Apuntándose a la moda del archiconocido DOOM se lanzó un juego de la secuela de Pacto de Sangre, aquella aterradora película dirigida por Stan Winston y que inauguró una saga que se ha ido diluyendo y olvidando con el paso de los años. El juego, conocido como Bloodwings: Pumpkinhead’s Revenge alternaba una parte en modo primera persona con fases en las que había que interactuar con imágenes de la película (toda una virguería que podían permitirse gracias al CD-ROM).

Son muy conocidos los dos finales que podían salir una vez terminada la aventura y en los que quedaba claro que estábamos ante un videojuego que no estaba hecho muy en serio.

Abierto hasta el Amanecer (Robert Rodríguez, 1996)

En el año 2001 se lanzó una secuela a la película de Rodríguez que nos contaba que el personaje de George Clooney había sido finalmente encarcelado. Una vez que los vampiros deciden asaltar la prisión, el antiguo ladrón debía de hacerles frente hasta conseguir escapar.
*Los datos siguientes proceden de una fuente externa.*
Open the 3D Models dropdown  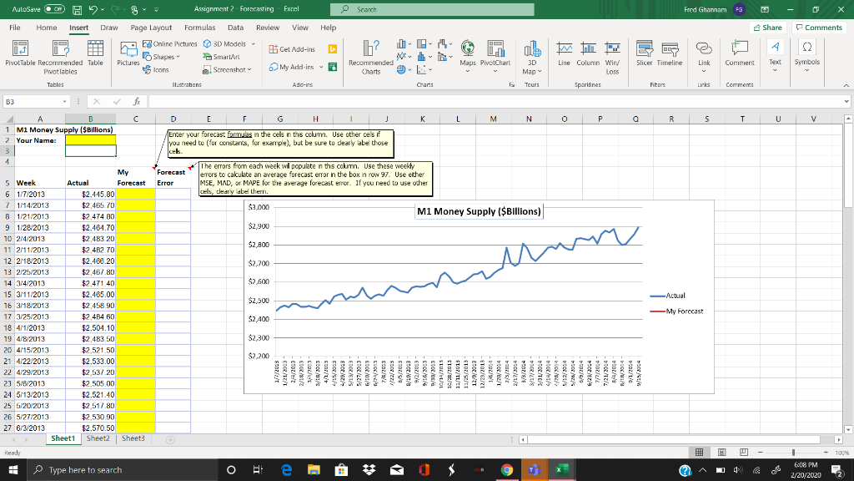pyautogui.click(x=229, y=44)
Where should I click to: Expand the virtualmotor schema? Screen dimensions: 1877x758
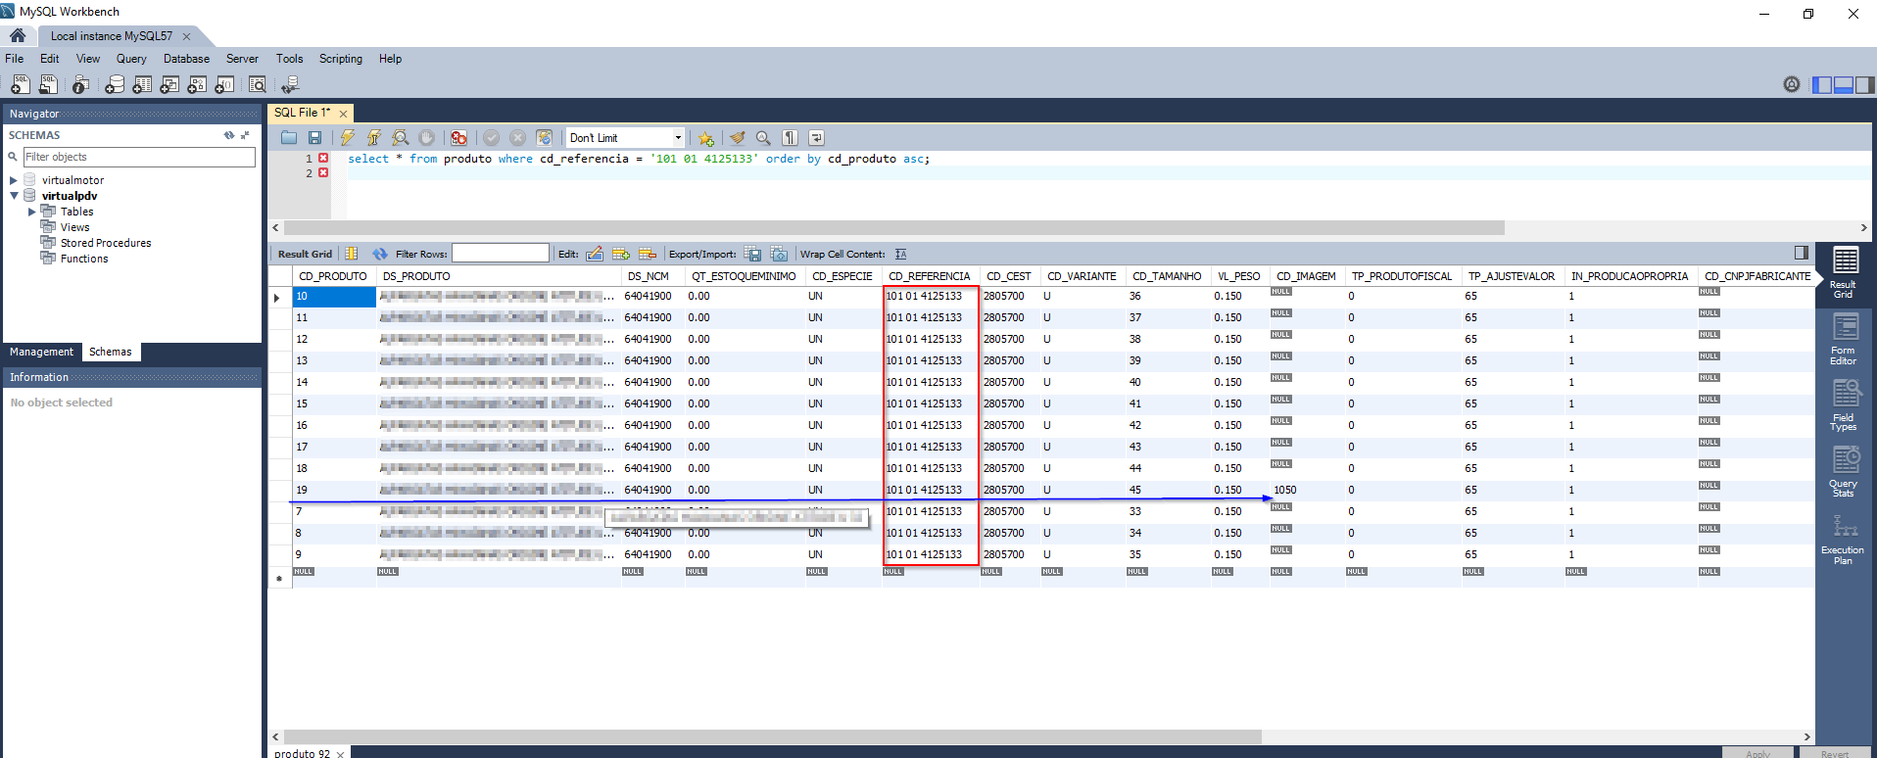(14, 180)
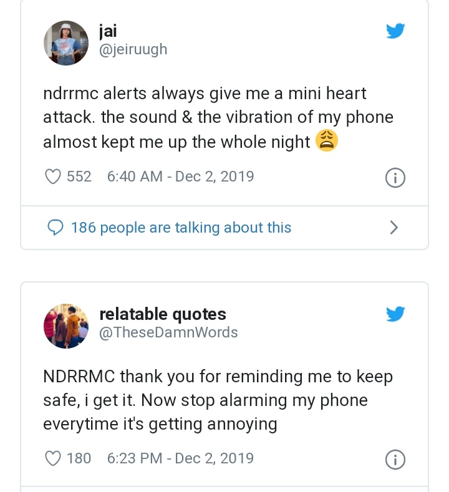Like the relatable quotes tweet heart icon
449x492 pixels.
(53, 458)
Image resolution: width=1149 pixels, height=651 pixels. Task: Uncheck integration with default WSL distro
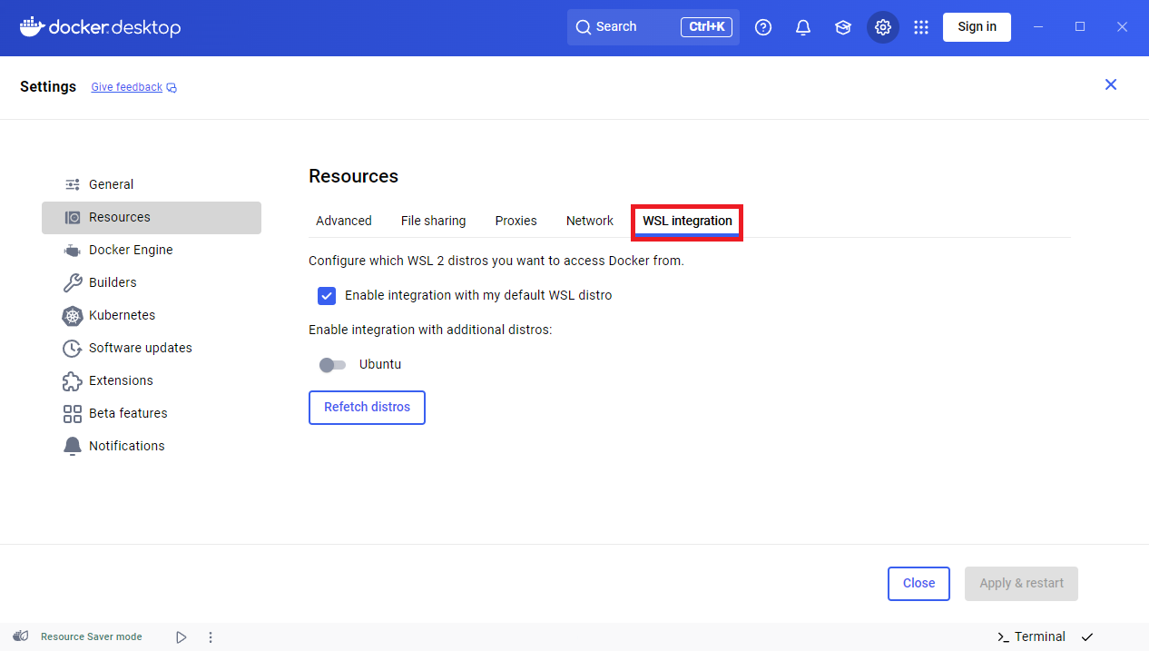coord(327,295)
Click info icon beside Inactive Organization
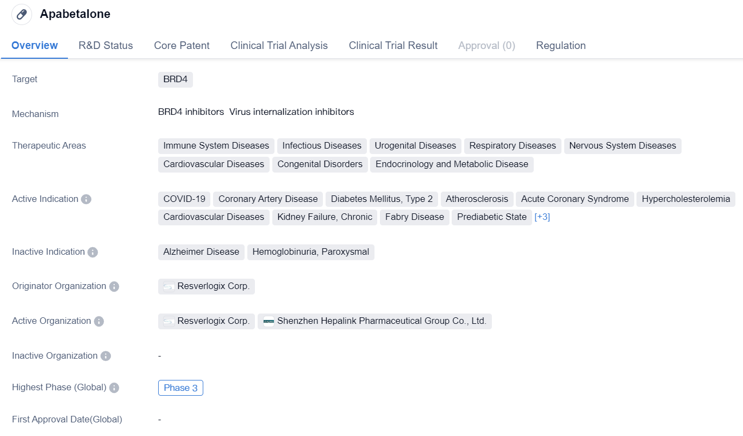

Fue un juego con bastantes malas críticas que no acabó de ser popular, pero lo más divertido que tenía era que, al igual que con Pumpkinhead, sus  desarrolladores se lo habían tomado con bastante sentido del humor.

El Proyecto de la Bruja de Blair (Eduardo Sánchez, Daniel Myrick, 1999) 

Seguramente los recuerdes de nuestro especial de secuelas insensatas. A raíz del descomunal éxito de la película, la compañía Gathering of Developers creó unas continuaciones del videojuego Nocturne que al msimo tiempo eran precuelas de El Proyecto de la Bruja de Blair y que además, incluían referencias a Twin Peaks. Es con diferencia, una de las ideas más raras que jamás se han hecho en el mundo de las adaptaciones de películas en videojuegos.

La Tierra de los Muertos Vivientes (George A. Romero, 2005)

Es toda una pena que hubiera que esperar hasta la cuarta parte de La noche de los muertos vivientes para ver un juego oficial basado en una de las sagas más conocidas del cine de terror. El lanzamiento se produjo en paralelo al estreno de la nueva película y bajo el nombre Land of the Dead: Road to Fiddler’s Green se presentaba una especie de precuela en la que el protagonista tenía que abrirse camino hasta Fiddler’s Green, el complejo en el que viven los supervivientes del estallido zombi y en el que comienza la acción de la cinta.